Source records =
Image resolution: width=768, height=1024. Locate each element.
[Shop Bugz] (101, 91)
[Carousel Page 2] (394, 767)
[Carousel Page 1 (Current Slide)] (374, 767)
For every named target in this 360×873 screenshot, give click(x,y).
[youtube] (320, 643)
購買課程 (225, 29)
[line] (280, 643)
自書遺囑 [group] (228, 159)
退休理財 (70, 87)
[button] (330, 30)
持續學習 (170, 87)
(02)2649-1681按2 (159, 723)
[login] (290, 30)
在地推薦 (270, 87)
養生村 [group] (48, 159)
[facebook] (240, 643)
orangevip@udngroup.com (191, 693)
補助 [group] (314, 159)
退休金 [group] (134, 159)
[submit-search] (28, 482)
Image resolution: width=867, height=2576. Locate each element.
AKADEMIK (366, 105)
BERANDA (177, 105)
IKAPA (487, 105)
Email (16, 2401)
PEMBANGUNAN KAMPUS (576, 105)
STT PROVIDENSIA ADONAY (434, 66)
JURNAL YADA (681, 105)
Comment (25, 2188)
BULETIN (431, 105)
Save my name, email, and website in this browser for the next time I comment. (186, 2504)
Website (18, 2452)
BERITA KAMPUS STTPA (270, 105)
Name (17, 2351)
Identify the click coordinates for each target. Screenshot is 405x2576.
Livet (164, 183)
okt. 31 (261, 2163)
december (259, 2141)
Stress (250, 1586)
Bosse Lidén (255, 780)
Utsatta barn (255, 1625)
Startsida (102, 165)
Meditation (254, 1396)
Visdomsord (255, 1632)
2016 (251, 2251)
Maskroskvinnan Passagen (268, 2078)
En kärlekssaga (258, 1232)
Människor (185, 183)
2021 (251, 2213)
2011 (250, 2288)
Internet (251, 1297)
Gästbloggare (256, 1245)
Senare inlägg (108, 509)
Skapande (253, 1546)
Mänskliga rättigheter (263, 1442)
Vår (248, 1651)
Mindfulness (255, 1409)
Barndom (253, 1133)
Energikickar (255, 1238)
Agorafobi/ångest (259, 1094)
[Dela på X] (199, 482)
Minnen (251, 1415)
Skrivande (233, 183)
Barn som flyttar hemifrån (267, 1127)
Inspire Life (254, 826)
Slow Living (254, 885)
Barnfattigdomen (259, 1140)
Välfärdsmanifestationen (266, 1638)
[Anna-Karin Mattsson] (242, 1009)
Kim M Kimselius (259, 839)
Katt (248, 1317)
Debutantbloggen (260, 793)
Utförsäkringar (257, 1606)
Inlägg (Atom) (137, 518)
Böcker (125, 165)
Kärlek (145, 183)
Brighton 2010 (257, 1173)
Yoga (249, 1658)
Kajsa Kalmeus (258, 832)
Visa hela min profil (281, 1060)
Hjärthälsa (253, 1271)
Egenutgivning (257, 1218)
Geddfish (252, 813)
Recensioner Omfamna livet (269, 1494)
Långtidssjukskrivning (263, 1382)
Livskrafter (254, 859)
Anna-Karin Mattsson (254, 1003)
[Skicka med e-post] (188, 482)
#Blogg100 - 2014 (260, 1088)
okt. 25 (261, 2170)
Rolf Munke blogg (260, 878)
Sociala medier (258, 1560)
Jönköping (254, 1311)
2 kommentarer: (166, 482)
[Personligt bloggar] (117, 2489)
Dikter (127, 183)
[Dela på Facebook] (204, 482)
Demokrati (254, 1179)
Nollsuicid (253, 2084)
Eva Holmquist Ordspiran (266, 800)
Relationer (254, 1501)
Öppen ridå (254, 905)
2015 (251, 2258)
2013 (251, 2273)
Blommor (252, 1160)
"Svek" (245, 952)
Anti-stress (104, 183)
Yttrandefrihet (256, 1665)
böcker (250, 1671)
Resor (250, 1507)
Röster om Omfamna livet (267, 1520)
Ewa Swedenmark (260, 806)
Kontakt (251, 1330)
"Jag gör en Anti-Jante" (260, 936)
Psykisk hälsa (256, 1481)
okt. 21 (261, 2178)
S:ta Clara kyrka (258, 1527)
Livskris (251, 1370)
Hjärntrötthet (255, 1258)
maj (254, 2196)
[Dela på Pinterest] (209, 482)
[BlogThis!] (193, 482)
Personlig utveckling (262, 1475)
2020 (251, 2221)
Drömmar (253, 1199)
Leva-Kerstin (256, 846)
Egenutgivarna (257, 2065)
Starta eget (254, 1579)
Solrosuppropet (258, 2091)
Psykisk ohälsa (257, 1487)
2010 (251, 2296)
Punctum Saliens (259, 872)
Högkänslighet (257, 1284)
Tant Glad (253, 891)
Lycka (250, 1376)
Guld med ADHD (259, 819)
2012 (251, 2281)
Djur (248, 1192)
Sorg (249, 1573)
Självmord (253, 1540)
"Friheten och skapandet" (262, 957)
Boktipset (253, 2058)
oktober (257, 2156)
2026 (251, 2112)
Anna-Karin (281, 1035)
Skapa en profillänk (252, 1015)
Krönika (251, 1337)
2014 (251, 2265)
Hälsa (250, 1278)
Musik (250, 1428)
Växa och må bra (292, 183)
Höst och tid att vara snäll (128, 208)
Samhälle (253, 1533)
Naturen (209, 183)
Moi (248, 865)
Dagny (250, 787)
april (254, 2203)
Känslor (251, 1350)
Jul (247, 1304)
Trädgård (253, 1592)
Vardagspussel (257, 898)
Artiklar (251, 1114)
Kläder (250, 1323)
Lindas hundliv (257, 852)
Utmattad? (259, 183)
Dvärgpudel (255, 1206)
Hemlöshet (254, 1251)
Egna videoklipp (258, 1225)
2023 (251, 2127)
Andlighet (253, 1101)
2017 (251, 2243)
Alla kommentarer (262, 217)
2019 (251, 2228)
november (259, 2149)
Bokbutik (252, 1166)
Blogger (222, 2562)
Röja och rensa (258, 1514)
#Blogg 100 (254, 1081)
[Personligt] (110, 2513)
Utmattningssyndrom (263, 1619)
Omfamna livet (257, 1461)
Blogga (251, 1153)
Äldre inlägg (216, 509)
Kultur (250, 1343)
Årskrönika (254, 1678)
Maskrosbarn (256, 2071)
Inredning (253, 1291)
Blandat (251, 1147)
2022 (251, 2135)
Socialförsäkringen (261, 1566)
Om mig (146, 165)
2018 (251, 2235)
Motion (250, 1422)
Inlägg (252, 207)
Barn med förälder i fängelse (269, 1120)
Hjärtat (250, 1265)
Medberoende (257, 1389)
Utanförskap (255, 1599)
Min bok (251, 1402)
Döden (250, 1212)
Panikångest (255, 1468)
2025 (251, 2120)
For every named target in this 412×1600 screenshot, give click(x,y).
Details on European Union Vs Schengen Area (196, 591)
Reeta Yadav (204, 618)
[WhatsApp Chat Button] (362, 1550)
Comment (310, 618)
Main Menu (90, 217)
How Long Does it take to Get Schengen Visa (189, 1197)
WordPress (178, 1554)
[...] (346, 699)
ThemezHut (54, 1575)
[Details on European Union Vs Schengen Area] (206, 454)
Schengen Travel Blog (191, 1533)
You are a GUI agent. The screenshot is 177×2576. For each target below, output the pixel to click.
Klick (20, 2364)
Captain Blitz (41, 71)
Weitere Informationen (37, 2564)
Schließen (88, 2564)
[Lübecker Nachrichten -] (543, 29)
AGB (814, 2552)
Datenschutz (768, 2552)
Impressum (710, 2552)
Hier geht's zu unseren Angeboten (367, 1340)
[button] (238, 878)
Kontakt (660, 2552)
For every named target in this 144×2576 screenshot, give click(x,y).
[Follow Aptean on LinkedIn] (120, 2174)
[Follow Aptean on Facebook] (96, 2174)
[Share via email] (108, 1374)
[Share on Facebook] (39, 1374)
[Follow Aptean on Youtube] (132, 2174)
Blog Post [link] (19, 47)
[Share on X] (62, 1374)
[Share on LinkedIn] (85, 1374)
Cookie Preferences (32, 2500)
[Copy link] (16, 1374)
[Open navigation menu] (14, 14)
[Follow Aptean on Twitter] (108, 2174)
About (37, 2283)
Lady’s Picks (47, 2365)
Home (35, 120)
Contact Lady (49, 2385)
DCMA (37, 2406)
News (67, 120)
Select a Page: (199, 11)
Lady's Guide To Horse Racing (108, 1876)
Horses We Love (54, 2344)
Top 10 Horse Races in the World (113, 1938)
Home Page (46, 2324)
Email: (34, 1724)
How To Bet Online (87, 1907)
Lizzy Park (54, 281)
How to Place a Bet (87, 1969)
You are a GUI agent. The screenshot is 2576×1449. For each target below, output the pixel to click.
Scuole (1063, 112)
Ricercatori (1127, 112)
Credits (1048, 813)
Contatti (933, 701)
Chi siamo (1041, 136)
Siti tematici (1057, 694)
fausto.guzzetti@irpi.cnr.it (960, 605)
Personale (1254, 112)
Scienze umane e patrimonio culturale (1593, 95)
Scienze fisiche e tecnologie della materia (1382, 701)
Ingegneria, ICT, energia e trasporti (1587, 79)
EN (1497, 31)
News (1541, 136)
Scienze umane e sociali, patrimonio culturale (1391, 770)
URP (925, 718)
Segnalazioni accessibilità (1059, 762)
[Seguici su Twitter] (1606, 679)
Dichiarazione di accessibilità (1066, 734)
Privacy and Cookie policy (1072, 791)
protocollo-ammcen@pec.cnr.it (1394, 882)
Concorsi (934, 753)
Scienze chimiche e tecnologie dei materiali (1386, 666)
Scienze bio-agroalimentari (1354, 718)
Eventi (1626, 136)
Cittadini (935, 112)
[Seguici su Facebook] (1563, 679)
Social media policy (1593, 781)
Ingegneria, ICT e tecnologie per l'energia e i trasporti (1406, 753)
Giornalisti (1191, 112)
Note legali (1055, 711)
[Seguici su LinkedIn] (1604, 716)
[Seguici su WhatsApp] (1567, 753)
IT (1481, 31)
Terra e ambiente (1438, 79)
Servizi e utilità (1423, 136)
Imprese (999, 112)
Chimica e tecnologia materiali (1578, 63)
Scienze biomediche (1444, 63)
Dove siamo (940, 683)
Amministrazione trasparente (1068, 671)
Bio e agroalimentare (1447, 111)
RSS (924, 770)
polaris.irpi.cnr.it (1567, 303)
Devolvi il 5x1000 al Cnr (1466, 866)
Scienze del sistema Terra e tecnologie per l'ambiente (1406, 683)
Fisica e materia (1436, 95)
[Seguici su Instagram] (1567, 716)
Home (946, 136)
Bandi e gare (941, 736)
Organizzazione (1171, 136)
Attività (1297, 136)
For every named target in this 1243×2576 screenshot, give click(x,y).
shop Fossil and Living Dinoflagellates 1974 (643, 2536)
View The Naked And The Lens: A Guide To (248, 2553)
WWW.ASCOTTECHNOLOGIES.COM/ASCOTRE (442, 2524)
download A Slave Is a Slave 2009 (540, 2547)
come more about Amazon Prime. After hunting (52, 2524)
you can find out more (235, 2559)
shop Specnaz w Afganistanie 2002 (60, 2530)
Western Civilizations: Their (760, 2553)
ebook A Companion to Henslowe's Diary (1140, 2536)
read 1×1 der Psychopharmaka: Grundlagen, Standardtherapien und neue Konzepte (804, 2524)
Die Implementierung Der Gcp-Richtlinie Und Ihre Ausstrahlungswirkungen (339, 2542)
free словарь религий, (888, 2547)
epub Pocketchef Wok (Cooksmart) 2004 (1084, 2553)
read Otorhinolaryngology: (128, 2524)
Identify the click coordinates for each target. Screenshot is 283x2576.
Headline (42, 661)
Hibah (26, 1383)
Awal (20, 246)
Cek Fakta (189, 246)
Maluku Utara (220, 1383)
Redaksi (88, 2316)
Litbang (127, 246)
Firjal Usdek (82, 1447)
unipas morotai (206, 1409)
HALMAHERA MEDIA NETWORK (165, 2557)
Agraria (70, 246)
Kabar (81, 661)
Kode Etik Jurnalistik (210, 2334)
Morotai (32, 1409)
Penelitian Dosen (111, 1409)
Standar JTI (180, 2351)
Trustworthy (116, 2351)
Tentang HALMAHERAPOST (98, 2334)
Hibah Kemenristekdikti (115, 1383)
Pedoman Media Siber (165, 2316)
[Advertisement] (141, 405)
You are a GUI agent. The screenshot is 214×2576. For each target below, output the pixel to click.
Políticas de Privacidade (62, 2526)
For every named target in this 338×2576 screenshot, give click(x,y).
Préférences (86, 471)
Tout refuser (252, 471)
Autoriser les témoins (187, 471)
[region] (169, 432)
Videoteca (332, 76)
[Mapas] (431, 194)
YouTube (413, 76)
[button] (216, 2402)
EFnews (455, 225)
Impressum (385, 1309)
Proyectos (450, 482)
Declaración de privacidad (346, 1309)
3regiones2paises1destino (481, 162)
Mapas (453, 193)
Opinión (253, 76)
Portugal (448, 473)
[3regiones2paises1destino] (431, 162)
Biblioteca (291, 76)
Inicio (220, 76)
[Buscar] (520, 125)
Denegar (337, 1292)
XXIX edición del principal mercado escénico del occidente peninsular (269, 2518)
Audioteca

WORK TASK =
After locating the line with "[Dela på X] (199, 482)" above, return that line and every later line through the one with "Kim M Kimselius (259, 839)", word for word and with nothing else.

PROBLEM SOLUTION =
[Dela på X] (199, 482)
Minnen (251, 1415)
Skrivande (233, 183)
Barn som flyttar hemifrån (267, 1127)
Inspire Life (254, 826)
Slow Living (254, 885)
Barnfattigdomen (259, 1140)
Välfärdsmanifestationen (266, 1638)
[Anna-Karin Mattsson] (242, 1009)
Kim M Kimselius (259, 839)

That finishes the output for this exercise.